The three January 6 defendants challenging their convictions under the broad application of The Sarbanes–Oxley Act of 2002’s “obstruction of an official proceeding” provision have been granted early release pending their appeal. In June, the United States Supreme Court is set to decide whether President Joe Biden’s Department of Justice overreached when broadly applying the 2002 financial regulatory law’s enhanced felonies to rioters at the U.S. Capitol.
Established in the wake of the Enron scandal, Sarbanes-Oxley ostensibly addresses crimes committed by individuals in the accounting and financial industries. The “obstruction of an official proceeding” provision was meant to apply to actions taken to cover up financial crimes — such as document destruction — in the course of a federal investigation. However, the vague language of the provision has allowed Biden’s DOJ to use it as a tool in prosecuting the January 6 defendants.
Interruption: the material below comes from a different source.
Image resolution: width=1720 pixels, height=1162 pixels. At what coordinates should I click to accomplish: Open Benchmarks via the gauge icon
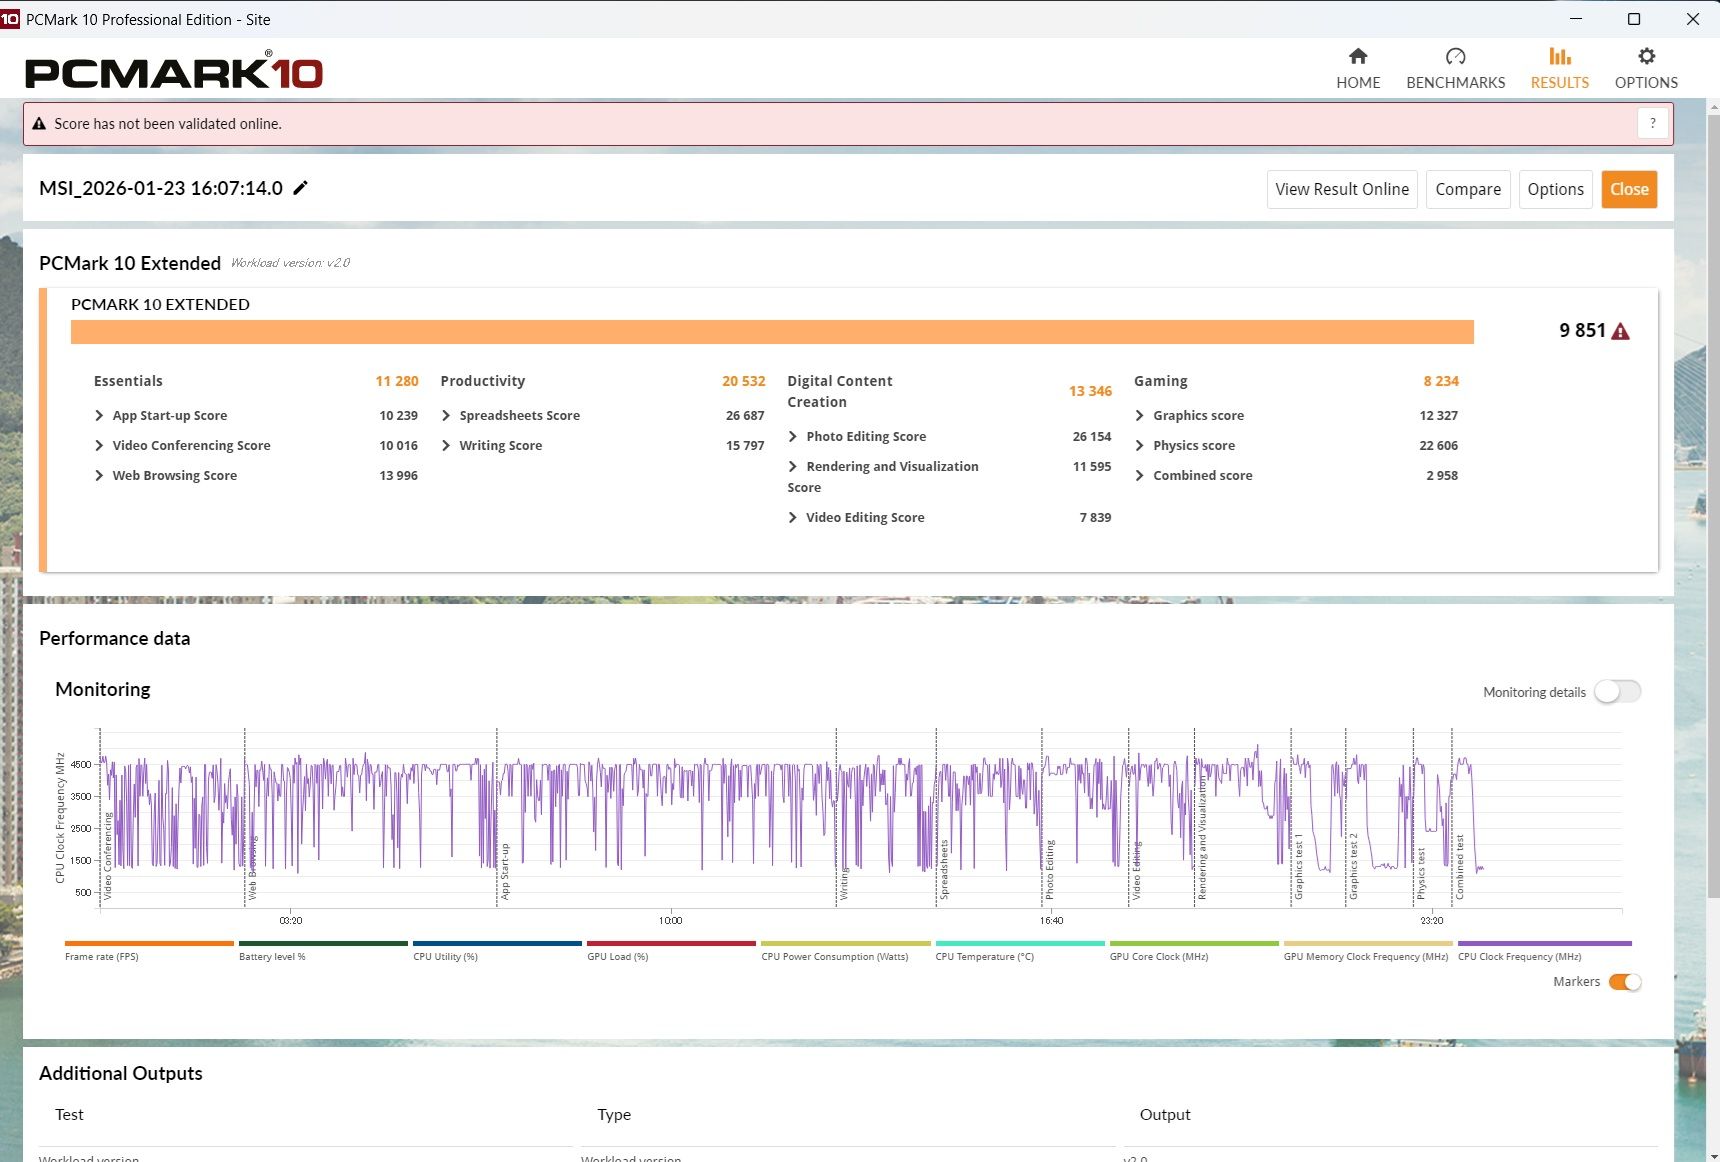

The Biden government’s use of Sarbanes-Oxley in the Capitol riot cases has thus far been upheld by 14 out of 15 federal trial judges overseeing the prosecutions. However, Judge Carl Nichols, who was appointed to the bench by former President Donald Trump, has challenged the law’s application. Judge Nichols’s dissent from his colleagues could potentially sway the high court’s decision on the January 6 prosecutions.
The Supreme Court ruling could have a far-reaching effect beyond the three defendants who requested the appeal. More than 100 of the January 6 prosecutions are at least partially reliant on provisions in Sarbanes-Oxley, and any ruling by the high court narrowing the law’s scope could see most of these defendants released early. Additionally, DOJ special counsel Jack Smith’s prosecution of former President Donald Trump over his alleged role in the January 6 riots is – in part – built off of the 2002 financial crime law’s “obstruction of an official proceeding” provision.